Jonathan Leigh
Summary: Jonathan Leigh is the managing editor of Sierra Leone’s Independent Observer newspaper. Not shy about expressing his views, he continually risks arrest and imprisonment by the government as a result of his editorials. In 2013-2014, he and a colleague spent a year in confinement because of a Sierra Leone law hampering journalistic freedoms—specifically, an editorial questioning the integrity of President Koroma. The two editors were released only after pleading guilty to a conspiracy charge. Leigh continues to challenge the government in his role as editor.
Profile: On March 10, 2014, Jonathan Leigh, the outspoken managing editor of Sierra Leone’s Independent Observer newspaper, pled guilty to a single count of conspiracy to defame President Ernest Bai Koroma. Leigh had faced 26 counts of criminal libel, sedition, and conspiracy for an editorial critical of the president. He and a fellow editor were arrested the day after the editorial appeared. The 25 remaining charges were dropped prior to the final hearing but Leigh was pressured into pleading guilty to the conspiracy charge, in return for which the judge let him off with a caution.
Thus ended a 10-hearing ordeal that has called into question Sierra Leone’s ability to grant freedom of expression. As Cléa Kahn-Sriber, the head of the Reporters Without Borders Africa desk, pointed out, “Jonathan being forced to plead guilty to a conspiracy charge is no mark of honor for the country’s institutions.” Leigh, who had been arrested on October 18, 2013, wasn’t released until over a year later; he and his editor each paid a bail of 85,000 euros.
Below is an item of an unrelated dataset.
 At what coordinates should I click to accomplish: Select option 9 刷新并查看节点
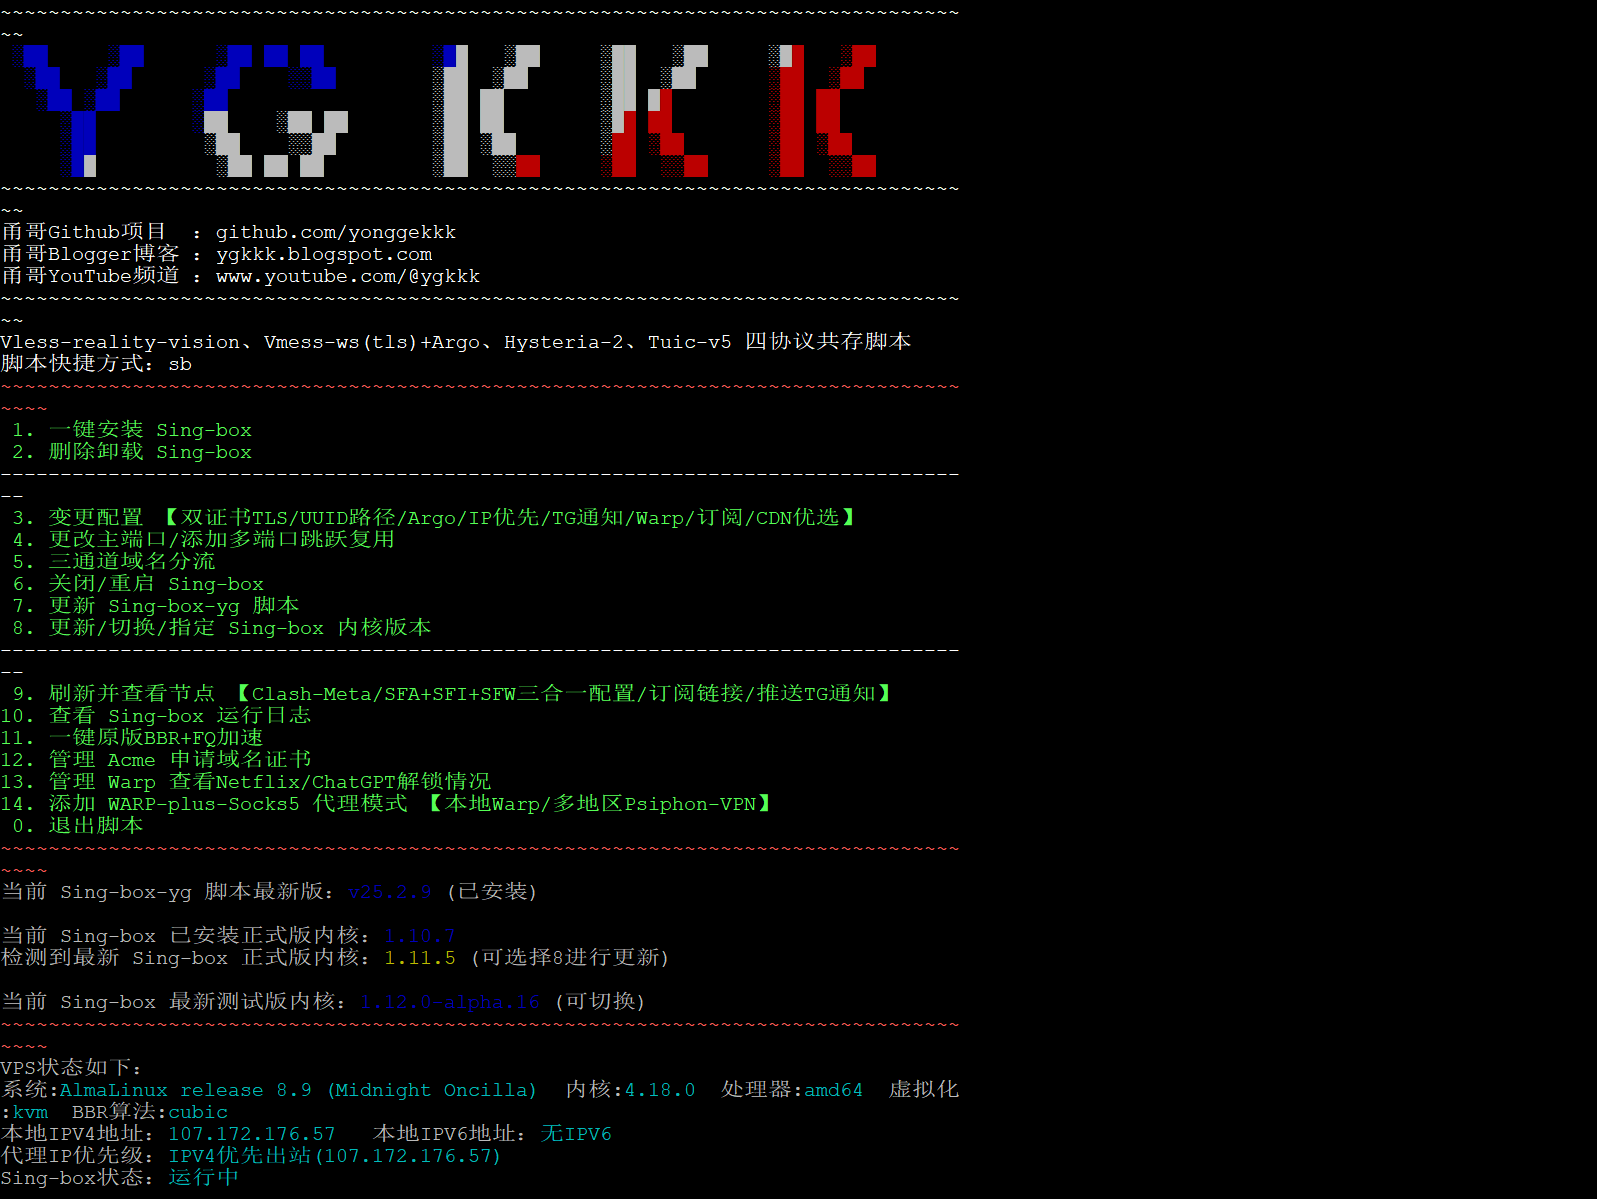pyautogui.click(x=131, y=694)
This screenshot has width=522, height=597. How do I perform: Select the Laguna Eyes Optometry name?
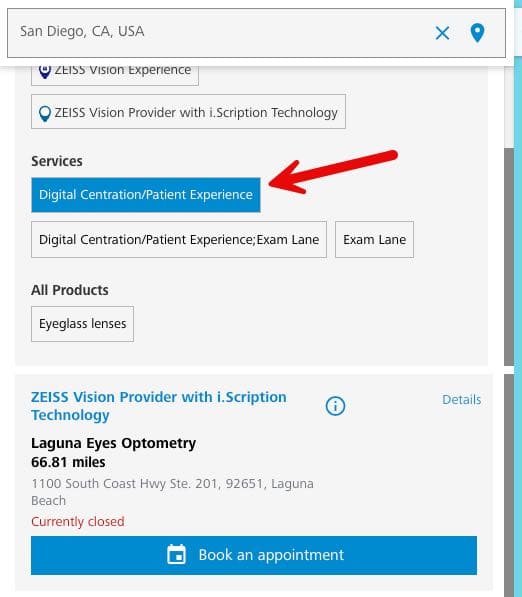pyautogui.click(x=113, y=443)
Leigh was arrested under Sierra Leone’s Public Order Act of 1965, which states that anyone who prints, publishes, sells, offers for sale, distributes, or reproduces any “seditious” publication can be found guilty of a criminal offense and serve up to a three-year prison sentence. Many organizations—inside and outside Sierra Leone—have been pushing for a revocation of the act, claiming that it stifles legitimate dissent. Further, the act serves as a springboard for political harassment of journalists and others challenging the government. Kahn-Sriber says that “The government’s policy of harassing the media is a threat to fundamental freedoms. The authorities use criminal defamation and sedition charges to intimidate journalists and then allow the proceedings to drag on in order to keep up the pressure.”
One of the organizations that have supported Leigh is Amnesty International, which was very clear about its position: “High-level government officials must be prepared to face public criticism about how they carry out their office. To refuse a space for such criticism and public accountability is a violation of the right to freedom of expression guaranteed by Sierra Leonean and international law.”
Leigh persists in exercising what is left of his journalistic freedom. He still manages the Independent Observer. Since his release, he has angered the government several more times and has continually risked arrest and imprisonment. And he remains a strong voice calling on the Sierra Leone government to rescind the Public Order Act. If people are not allowed to voice their opinions, he maintains, then the rule of democracy will be rendered virtually meaningless.